**AIM OF THE EXERCISE**
Will you transcribe the entries that follow, exactly and in full?

-------- RECORDED DATA

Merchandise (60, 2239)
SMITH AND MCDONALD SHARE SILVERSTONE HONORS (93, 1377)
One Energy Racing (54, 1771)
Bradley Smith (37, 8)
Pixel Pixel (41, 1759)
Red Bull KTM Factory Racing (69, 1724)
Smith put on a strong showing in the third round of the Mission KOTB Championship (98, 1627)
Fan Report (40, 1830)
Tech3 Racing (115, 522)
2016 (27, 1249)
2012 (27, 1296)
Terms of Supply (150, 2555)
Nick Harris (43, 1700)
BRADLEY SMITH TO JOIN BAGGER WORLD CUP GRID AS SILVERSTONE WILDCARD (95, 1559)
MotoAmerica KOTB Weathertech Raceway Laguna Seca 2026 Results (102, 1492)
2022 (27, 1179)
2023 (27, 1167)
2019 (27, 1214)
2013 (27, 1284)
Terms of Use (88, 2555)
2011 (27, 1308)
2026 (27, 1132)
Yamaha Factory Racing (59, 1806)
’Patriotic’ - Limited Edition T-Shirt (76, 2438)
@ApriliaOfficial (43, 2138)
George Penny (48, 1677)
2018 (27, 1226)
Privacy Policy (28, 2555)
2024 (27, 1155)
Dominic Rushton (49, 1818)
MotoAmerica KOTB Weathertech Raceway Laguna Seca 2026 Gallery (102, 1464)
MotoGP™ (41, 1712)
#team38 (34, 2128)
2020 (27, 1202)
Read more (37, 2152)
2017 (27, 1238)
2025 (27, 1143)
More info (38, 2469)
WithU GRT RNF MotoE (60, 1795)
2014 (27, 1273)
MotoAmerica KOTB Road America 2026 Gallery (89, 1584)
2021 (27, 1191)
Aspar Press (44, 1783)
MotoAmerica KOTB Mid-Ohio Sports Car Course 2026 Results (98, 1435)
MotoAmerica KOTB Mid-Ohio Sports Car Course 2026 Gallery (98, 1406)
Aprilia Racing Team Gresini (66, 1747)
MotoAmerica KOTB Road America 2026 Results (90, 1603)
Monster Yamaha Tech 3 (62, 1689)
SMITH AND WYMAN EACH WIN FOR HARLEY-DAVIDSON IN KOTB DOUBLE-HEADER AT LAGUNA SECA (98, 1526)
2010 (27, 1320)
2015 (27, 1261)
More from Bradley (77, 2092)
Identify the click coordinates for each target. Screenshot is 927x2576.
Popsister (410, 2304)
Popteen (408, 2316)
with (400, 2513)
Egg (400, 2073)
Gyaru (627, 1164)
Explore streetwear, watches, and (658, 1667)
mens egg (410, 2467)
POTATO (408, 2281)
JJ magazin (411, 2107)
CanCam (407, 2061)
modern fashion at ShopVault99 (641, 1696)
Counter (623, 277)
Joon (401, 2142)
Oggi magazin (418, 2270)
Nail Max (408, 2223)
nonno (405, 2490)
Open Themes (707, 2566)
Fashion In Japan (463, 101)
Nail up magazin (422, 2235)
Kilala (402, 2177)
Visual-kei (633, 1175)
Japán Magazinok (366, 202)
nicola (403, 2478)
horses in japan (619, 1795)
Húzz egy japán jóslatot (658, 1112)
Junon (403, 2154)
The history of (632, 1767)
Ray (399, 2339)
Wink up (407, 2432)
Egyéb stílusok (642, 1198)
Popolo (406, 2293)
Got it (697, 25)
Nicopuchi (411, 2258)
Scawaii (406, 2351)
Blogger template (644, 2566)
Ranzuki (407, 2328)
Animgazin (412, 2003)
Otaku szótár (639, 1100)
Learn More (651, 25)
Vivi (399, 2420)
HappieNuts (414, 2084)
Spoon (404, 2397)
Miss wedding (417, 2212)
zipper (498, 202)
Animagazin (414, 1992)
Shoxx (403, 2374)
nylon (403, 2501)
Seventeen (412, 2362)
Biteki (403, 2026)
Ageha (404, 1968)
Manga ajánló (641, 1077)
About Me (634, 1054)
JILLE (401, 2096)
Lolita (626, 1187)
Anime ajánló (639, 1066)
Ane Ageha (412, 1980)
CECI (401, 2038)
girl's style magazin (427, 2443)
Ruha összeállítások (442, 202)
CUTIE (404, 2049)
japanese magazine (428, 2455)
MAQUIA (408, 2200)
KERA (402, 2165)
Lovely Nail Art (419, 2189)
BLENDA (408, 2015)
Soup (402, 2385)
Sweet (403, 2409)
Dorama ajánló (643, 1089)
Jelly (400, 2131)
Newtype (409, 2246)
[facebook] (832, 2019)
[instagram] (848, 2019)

----------------

**RESPONSE TO THE TASK**
Merchandise (60, 2239)
SMITH AND MCDONALD SHARE SILVERSTONE HONORS (93, 1377)
One Energy Racing (54, 1771)
Bradley Smith (37, 8)
Pixel Pixel (41, 1759)
Red Bull KTM Factory Racing (69, 1724)
Smith put on a strong showing in the third round of the Mission KOTB Championship (98, 1627)
Fan Report (40, 1830)
Tech3 Racing (115, 522)
2016 (27, 1249)
2012 (27, 1296)
Terms of Supply (150, 2555)
Nick Harris (43, 1700)
BRADLEY SMITH TO JOIN BAGGER WORLD CUP GRID AS SILVERSTONE WILDCARD (95, 1559)
MotoAmerica KOTB Weathertech Raceway Laguna Seca 2026 Results (102, 1492)
2022 (27, 1179)
2023 (27, 1167)
2019 (27, 1214)
2013 (27, 1284)
Terms of Use (88, 2555)
2011 (27, 1308)
2026 (27, 1132)
Yamaha Factory Racing (59, 1806)
’Patriotic’ - Limited Edition T-Shirt (76, 2438)
@ApriliaOfficial (43, 2138)
George Penny (48, 1677)
2018 (27, 1226)
Privacy Policy (28, 2555)
2024 (27, 1155)
Dominic Rushton (49, 1818)
MotoAmerica KOTB Weathertech Raceway Laguna Seca 2026 Gallery (102, 1464)
MotoGP™ (41, 1712)
#team38 (34, 2128)
2020 (27, 1202)
Read more (37, 2152)
2017 (27, 1238)
2025 (27, 1143)
More info (38, 2469)
WithU GRT RNF MotoE (60, 1795)
2014 (27, 1273)
MotoAmerica KOTB Road America 2026 Gallery (89, 1584)
2021 (27, 1191)
Aspar Press (44, 1783)
MotoAmerica KOTB Mid-Ohio Sports Car Course 2026 Results (98, 1435)
MotoAmerica KOTB Mid-Ohio Sports Car Course 2026 Gallery (98, 1406)
Aprilia Racing Team Gresini (66, 1747)
MotoAmerica KOTB Road America 2026 Results (90, 1603)
Monster Yamaha Tech 3 (62, 1689)
SMITH AND WYMAN EACH WIN FOR HARLEY-DAVIDSON IN KOTB DOUBLE-HEADER AT LAGUNA SECA (98, 1526)
2010 (27, 1320)
2015 (27, 1261)
More from Bradley (77, 2092)
Identify the click coordinates for each target. Screenshot is 927x2576.
Popsister (410, 2304)
Popteen (408, 2316)
with (400, 2513)
Egg (400, 2073)
Gyaru (627, 1164)
Explore streetwear, watches, and (658, 1667)
mens egg (410, 2467)
POTATO (408, 2281)
JJ magazin (411, 2107)
CanCam (407, 2061)
modern fashion at ShopVault99 (641, 1696)
Counter (623, 277)
Joon (401, 2142)
Oggi magazin (418, 2270)
Nail Max (408, 2223)
nonno (405, 2490)
Open Themes (707, 2566)
Fashion In Japan (463, 101)
Nail up magazin (422, 2235)
Kilala (402, 2177)
Visual-kei (633, 1175)
Japán Magazinok (366, 202)
nicola (403, 2478)
horses in japan (619, 1795)
Húzz egy japán jóslatot (658, 1112)
Junon (403, 2154)
The history of (632, 1767)
Ray (399, 2339)
Wink up (407, 2432)
Egyéb stílusok (642, 1198)
Popolo (406, 2293)
Got it (697, 25)
Nicopuchi (411, 2258)
Scawaii (406, 2351)
Blogger template (644, 2566)
Ranzuki (407, 2328)
Animgazin (412, 2003)
Otaku szótár (639, 1100)
Learn More (651, 25)
Vivi (399, 2420)
HappieNuts (414, 2084)
Spoon (404, 2397)
Miss wedding (417, 2212)
zipper (498, 202)
Animagazin (414, 1992)
Shoxx (403, 2374)
nylon (403, 2501)
Seventeen (412, 2362)
Biteki (403, 2026)
Ageha (404, 1968)
Manga ajánló (641, 1077)
About Me (634, 1054)
JILLE (401, 2096)
Lolita (626, 1187)
Anime ajánló (639, 1066)
Ane Ageha (412, 1980)
CECI (401, 2038)
girl's style magazin (427, 2443)
Ruha összeállítások (442, 202)
CUTIE (404, 2049)
japanese magazine (428, 2455)
MAQUIA (408, 2200)
KERA (402, 2165)
Lovely Nail Art (419, 2189)
BLENDA (408, 2015)
Soup (402, 2385)
Sweet (403, 2409)
Dorama ajánló (643, 1089)
Jelly (400, 2131)
Newtype (409, 2246)
[facebook] (832, 2019)
[instagram] (848, 2019)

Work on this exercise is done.